Where it really gets good is when I can use relationships defined by standards or my own custom relationships. “Porcelain tiles” may have parent and child concepts, and it may also have related concepts. The power of relationships in the world of controlled vocabularies is when you can define your own to provide even richer context. It is possible to do things like
Porcelain tiles has color White
Porcelain tiles has brand Brand name
Porcelain tiles has location Store location
And on and on. Once those relationships are established, I can now do things like find all tiles or all material types in the same color or find all tiles by a particular brand or determine whether that brand of tiles is available at my nearby store. Moreover, I can connect the product description to product specification metadata which is not stored in a taxonomy but lives in a product information management system and provides things like dimensions and manufacturing locations. I can connect the concept “porcelain tiles” to images of porcelain tiles, each of which has its own image metadata.
Relationships provide important context and expand that context in a way that flat lists of terms with no ability to include attributes or relationships can.
Another value is inference. If I know a user’s search included porcelain tiles and they clicked on a location near them, I can infer that user lives in or near that location and send coupons to that store location or provide information about related services, such as contractors, in the same zip code.
Not All Metadata Are Taxonomies
So far, I’ve covered taxonomies as metadata, particularly when they are descriptive metadata. How do we know what should be in a taxonomy? Often, this is as simple as common sense. I would never have administrative metadata like “Date Created” in a taxonomy with all possible creation dates listed in a hierarchy grouped by year. Similarly, I would not attempt to maintain lists of employees and their permissions within a taxonomy.
What does or does not go into a taxonomy can be a matter of scale, like all possible dates, or of frequency of change, such as all employees. There are databases and software to manage such information, and this data do not belong in taxonomies. Data which is finite or does not experience a lot of volatility are often good candidates for taxonomy values. While employee names may change in number and value frequently, creating a name authority of living and deceased authors does not change as often. Deceased author information will rarely change and living author information may require updates to a textual description like a biography or death date.

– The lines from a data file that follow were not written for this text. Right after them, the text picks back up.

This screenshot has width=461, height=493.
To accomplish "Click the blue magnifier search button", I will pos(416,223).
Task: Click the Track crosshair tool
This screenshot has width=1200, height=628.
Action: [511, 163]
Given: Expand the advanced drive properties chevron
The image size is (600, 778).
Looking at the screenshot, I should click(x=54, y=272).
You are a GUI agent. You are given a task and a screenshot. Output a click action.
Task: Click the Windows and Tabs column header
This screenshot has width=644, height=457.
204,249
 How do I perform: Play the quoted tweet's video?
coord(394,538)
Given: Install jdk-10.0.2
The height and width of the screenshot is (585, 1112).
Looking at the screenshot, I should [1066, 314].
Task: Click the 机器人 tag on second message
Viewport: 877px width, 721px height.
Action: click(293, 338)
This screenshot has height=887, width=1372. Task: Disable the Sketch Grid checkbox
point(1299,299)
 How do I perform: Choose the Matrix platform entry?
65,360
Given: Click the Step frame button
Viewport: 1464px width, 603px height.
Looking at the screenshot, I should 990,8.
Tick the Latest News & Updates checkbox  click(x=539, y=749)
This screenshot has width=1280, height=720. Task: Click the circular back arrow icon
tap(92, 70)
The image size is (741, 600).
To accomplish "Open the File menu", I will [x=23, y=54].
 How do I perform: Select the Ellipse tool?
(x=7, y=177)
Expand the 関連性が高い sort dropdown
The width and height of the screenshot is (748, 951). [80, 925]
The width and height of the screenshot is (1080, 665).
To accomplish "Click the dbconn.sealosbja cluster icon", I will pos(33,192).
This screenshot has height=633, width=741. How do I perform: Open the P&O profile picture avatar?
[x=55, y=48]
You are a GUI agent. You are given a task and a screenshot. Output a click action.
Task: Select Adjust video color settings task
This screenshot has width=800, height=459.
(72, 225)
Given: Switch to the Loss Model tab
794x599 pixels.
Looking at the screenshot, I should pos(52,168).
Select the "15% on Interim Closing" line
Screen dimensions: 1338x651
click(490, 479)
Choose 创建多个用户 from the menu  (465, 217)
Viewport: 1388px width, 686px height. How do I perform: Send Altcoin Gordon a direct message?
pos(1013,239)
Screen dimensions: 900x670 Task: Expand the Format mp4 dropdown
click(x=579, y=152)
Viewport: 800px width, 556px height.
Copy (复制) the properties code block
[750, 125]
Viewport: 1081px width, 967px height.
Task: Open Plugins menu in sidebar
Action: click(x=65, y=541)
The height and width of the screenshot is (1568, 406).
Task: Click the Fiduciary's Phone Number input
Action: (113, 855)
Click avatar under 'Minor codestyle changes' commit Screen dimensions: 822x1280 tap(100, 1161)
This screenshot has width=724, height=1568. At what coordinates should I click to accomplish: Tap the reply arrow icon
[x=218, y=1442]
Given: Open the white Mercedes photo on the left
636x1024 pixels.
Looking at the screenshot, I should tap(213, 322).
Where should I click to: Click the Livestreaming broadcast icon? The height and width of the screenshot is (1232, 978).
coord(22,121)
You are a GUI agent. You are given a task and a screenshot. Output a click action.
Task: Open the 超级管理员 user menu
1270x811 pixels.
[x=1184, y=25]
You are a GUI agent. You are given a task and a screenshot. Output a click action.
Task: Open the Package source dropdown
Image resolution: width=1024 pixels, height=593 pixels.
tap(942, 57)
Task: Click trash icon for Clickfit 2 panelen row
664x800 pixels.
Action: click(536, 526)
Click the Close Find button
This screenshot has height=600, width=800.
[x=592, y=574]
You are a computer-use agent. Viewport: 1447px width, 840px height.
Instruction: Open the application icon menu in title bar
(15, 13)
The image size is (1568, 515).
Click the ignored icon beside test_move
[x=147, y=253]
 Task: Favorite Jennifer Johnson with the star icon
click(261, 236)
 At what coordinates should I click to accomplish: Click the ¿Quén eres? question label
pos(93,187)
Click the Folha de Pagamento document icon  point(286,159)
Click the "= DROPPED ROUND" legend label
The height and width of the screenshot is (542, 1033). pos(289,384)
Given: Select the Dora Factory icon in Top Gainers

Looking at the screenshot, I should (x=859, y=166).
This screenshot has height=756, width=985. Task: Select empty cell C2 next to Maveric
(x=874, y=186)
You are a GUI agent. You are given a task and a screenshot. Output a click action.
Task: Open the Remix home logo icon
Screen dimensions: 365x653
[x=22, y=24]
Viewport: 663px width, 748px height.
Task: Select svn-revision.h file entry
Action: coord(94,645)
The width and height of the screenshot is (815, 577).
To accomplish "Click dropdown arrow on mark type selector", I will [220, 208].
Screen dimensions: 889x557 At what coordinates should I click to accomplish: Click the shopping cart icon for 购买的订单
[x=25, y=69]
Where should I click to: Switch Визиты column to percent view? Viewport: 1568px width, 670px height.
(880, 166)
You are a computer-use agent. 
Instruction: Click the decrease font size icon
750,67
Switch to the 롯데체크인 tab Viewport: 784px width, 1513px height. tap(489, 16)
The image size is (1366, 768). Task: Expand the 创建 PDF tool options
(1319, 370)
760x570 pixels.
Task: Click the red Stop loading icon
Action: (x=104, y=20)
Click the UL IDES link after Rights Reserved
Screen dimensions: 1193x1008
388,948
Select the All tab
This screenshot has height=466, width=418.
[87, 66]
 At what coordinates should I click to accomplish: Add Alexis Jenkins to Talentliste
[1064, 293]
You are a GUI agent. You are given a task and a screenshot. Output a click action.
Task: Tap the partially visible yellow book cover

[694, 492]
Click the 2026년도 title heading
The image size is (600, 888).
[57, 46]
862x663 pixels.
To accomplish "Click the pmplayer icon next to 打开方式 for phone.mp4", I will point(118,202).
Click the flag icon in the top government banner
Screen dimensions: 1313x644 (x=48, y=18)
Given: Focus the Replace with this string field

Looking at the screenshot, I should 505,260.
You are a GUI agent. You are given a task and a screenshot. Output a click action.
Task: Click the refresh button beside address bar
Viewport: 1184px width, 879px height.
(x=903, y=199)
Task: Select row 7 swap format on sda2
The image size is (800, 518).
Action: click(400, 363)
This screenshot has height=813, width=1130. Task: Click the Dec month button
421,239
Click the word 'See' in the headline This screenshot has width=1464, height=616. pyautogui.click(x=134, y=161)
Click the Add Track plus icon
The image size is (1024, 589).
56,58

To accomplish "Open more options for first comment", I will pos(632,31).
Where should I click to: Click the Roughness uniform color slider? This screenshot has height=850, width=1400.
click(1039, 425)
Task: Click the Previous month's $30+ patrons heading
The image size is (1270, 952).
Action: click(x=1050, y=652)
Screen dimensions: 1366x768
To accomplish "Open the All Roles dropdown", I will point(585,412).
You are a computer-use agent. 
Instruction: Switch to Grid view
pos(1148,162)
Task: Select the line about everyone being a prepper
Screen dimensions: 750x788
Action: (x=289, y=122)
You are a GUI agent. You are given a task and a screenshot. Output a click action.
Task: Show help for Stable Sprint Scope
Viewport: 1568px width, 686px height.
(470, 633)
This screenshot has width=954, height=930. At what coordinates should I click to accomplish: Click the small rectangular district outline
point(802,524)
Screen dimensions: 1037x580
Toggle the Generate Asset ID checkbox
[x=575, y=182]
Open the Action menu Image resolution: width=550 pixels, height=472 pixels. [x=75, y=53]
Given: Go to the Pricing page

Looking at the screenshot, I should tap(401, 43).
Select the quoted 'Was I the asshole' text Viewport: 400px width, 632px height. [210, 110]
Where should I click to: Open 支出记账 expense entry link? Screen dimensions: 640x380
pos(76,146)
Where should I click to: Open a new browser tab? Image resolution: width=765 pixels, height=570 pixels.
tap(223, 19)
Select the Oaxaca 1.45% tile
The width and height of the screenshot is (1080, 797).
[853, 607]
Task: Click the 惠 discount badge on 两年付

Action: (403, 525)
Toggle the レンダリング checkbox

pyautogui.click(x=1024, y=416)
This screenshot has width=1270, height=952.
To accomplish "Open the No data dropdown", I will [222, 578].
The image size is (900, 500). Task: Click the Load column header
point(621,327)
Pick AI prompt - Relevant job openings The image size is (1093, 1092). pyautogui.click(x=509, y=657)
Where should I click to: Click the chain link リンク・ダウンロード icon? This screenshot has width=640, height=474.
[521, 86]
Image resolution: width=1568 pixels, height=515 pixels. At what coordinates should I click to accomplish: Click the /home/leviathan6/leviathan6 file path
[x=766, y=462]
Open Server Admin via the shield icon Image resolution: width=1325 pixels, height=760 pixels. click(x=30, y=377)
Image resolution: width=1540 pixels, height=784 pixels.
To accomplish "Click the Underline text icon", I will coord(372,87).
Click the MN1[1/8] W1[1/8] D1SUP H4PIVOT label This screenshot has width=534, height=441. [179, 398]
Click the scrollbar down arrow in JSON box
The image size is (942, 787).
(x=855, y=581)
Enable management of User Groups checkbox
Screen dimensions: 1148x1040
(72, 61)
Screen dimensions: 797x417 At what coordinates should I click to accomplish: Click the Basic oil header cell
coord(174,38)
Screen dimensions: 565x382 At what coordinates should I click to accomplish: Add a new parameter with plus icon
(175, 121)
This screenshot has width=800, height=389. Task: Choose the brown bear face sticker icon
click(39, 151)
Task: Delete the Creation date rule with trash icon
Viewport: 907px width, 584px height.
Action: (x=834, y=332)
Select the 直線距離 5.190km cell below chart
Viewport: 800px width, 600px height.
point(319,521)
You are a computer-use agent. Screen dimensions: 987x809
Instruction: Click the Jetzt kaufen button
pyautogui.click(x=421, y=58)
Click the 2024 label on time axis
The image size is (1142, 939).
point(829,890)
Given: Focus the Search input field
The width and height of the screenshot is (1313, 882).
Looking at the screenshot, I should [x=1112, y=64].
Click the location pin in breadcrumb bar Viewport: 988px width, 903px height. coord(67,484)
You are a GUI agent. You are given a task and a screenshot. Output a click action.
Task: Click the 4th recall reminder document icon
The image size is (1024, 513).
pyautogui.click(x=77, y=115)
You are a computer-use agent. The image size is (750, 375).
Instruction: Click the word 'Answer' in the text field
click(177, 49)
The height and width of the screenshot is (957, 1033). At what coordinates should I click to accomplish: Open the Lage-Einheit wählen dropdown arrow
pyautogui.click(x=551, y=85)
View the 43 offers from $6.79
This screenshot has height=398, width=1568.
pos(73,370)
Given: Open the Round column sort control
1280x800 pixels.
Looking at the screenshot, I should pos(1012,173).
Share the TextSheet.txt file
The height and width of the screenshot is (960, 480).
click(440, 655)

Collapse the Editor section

Legal metadata, such as a copyright holder or information dictating records retention schedules may be good candidates for taxonomies because they benefit from context and relationships. They also change, but not often or all at once.
If you think taxonomies are mainly structures born out of navigational guidance, revisit them with the idea that they are metadata which has been structured to provide context and an interconnected web of relationships providing power to applications of all types.